§ **AIM**
Print the records below word for word, keeping every line as it is.

§ **DATASET ROWS**

#####

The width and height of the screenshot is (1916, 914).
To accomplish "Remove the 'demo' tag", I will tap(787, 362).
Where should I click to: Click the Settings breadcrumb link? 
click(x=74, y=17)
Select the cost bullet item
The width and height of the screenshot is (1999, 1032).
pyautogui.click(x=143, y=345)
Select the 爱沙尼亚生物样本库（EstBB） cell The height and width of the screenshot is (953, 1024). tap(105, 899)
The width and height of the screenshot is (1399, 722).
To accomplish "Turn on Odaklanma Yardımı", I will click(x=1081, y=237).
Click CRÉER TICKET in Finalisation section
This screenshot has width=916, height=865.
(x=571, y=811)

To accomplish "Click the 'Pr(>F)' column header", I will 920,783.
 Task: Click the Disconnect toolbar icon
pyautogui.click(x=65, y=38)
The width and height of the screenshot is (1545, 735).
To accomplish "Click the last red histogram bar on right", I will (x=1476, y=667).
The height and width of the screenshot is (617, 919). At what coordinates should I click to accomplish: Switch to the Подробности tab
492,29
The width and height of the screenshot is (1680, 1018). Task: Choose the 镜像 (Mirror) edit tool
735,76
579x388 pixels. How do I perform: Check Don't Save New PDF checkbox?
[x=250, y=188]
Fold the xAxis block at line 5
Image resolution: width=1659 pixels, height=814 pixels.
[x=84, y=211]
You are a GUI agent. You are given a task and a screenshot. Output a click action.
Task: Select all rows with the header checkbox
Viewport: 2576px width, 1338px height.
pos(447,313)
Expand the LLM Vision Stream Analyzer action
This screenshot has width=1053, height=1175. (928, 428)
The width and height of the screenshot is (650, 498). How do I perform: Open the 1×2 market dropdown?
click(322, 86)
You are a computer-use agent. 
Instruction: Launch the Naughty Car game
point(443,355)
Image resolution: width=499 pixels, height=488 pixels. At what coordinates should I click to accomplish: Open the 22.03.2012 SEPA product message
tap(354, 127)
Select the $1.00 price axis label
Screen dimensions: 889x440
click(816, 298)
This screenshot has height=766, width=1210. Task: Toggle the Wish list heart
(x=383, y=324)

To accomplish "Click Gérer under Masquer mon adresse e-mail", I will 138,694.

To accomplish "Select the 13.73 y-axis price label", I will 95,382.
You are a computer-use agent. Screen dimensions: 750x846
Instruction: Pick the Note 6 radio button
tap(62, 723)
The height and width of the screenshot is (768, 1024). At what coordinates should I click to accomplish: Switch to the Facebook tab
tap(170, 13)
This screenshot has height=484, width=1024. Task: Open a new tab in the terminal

#####

§ **THE RESPONSE**
The width and height of the screenshot is (1916, 914).
To accomplish "Remove the 'demo' tag", I will tap(787, 362).
Where should I click to: Click the Settings breadcrumb link? 
click(x=74, y=17)
Select the cost bullet item
The width and height of the screenshot is (1999, 1032).
pyautogui.click(x=143, y=345)
Select the 爱沙尼亚生物样本库（EstBB） cell The height and width of the screenshot is (953, 1024). tap(105, 899)
The width and height of the screenshot is (1399, 722).
To accomplish "Turn on Odaklanma Yardımı", I will click(x=1081, y=237).
Click CRÉER TICKET in Finalisation section
This screenshot has width=916, height=865.
(x=571, y=811)

To accomplish "Click the 'Pr(>F)' column header", I will 920,783.
 Task: Click the Disconnect toolbar icon
pyautogui.click(x=65, y=38)
The width and height of the screenshot is (1545, 735).
To accomplish "Click the last red histogram bar on right", I will (x=1476, y=667).
The height and width of the screenshot is (617, 919). At what coordinates should I click to accomplish: Switch to the Подробности tab
492,29
The width and height of the screenshot is (1680, 1018). Task: Choose the 镜像 (Mirror) edit tool
735,76
579x388 pixels. How do I perform: Check Don't Save New PDF checkbox?
[x=250, y=188]
Fold the xAxis block at line 5
Image resolution: width=1659 pixels, height=814 pixels.
[x=84, y=211]
You are a GUI agent. You are given a task and a screenshot. Output a click action.
Task: Select all rows with the header checkbox
Viewport: 2576px width, 1338px height.
pos(447,313)
Expand the LLM Vision Stream Analyzer action
This screenshot has width=1053, height=1175. (928, 428)
The width and height of the screenshot is (650, 498). How do I perform: Open the 1×2 market dropdown?
click(322, 86)
You are a computer-use agent. 
Instruction: Launch the Naughty Car game
point(443,355)
Image resolution: width=499 pixels, height=488 pixels. At what coordinates should I click to accomplish: Open the 22.03.2012 SEPA product message
tap(354, 127)
Select the $1.00 price axis label
Screen dimensions: 889x440
click(816, 298)
This screenshot has height=766, width=1210. Task: Toggle the Wish list heart
(x=383, y=324)

To accomplish "Click Gérer under Masquer mon adresse e-mail", I will 138,694.

To accomplish "Select the 13.73 y-axis price label", I will 95,382.
You are a computer-use agent. Screen dimensions: 750x846
Instruction: Pick the Note 6 radio button
tap(62, 723)
The height and width of the screenshot is (768, 1024). At what coordinates should I click to accomplish: Switch to the Facebook tab
tap(170, 13)
This screenshot has height=484, width=1024. Task: Open a new tab in the terminal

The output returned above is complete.